BRANO CITATO:
☆ ☆ ☆ ☆ ☆ ☆ ☆
Brunetta: “Pronti ad assumere, ma per cinque anni senza semplificazione non c’è progresso”

ugo magri

ROMA. «Sono ottimista perché siamo entrati in una straordinaria congiunzione astrale», confida Renato Brunetta, ministro del governo Draghi per la Pubblica amministrazione. Spiega: «Abbiamo oggi la concreta possibilità non solo di metterci alle spalle la pandemia, ma di uscirne meglio rispetto a come ci eravamo entrati. Cioè più forti, più coesi, più attrezzati ad affrontare il futuro. Guai a perdere questa irripetibile occasione».

Non teme, ministro, che dire «ora o mai più» possa suonare retorico alle orecchie di un Paese stremato?
«No, perché questo è il momento. Aprile può essere il mese della svolta. Se riusciremo a vaccinare 500 mila persone al giorno, entro l’estate saremo sostanzialmente fuori dalla pandemia. Con la guardia alzata e tutte le precauzioni richieste; però siamo all’uscita dal tunnel. E non è tutto». Che altro vede di positivo?
«C’è un forte rimbalzo del Pil. Il prodotto nazionale ha ripreso a crescere del 4-5 per cento, un cambio di passo che non si vedeva dai tempi del “boom”. Certo, veniamo da un anno tragico per l’economia, ma questa impennata di cui poco si parla è il segnale che cambiano le aspettative. Lo prova anche l’aumento record dell’Indice Pmi della manifattura, che rileva i cambiamenti di variabili come produzione e nuovi ordini: a marzo è salito al massimo livello degli ultimi 21 anni. Stiamo ritrovando fiducia in noi stessi. Il tasso elevato di crescita è l’altra faccia del nuovo piano vaccinale: famiglie e imprese cominciano a credere che davvero potremo farcela. In più aggiungo il fattore politico, perché gioca a nostro favore».
☆ ☆ ☆ ☆ ☆ ☆ ☆
DATI REGISTRATI:
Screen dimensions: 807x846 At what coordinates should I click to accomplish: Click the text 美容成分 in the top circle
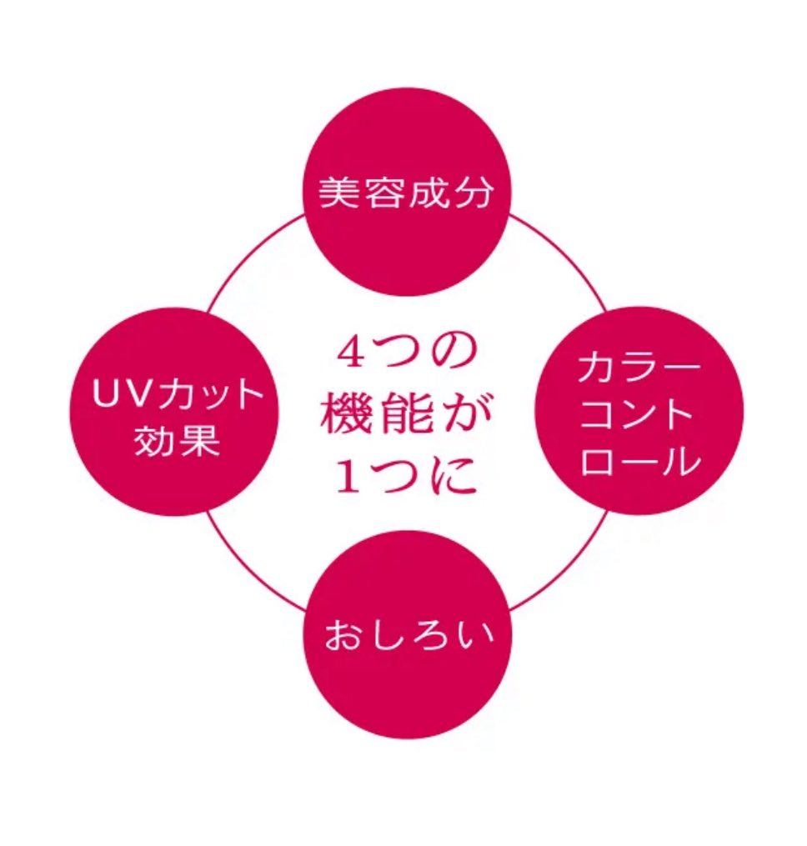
☆ ☆ ☆ ☆ ☆ ☆ ☆
COSA FARE:
1 – Stabilisci se ciascuna affermazione concorda con l'intervista a Renato Brunetta e rispondi sì o no, citando alla lettera le parole del testo che decidono. (a) Brunetta indica aprile come possibile mese della svolta. (b) A marzo l'Indice Pmi della manifattura ha raggiunto il livello più alto degli ultimi dieci anni. (c) Secondo Brunetta il prodotto nazionale è tornato a crescere del 4-5 per cento.
2 – Trascrivi dall'intervista a Renato Brunetta la parte che si apre con le parole contenenti «Non teme, ministro, che» e si chiude con «vede di positivo?».

RISPOSTE PER COMPITO:
1 –
(a) Sì: «Aprile può essere il mese della svolta.»
(b) No: «a marzo è salito al massimo livello degli ultimi 21 anni.»
(c) Sì: «Il prodotto nazionale ha ripreso a crescere del 4-5 per cento»

2 –
Non teme, ministro, che dire «ora o mai più» possa suonare retorico alle orecchie di un Paese stremato?
«No, perché questo è il momento. Aprile può essere il mese della svolta. Se riusciremo a vaccinare 500 mila persone al giorno, entro l’estate saremo sostanzialmente fuori dalla pandemia. Con la guardia alzata e tutte le precauzioni richieste; però siamo all’uscita dal tunnel. E non è tutto». Che altro vede di positivo?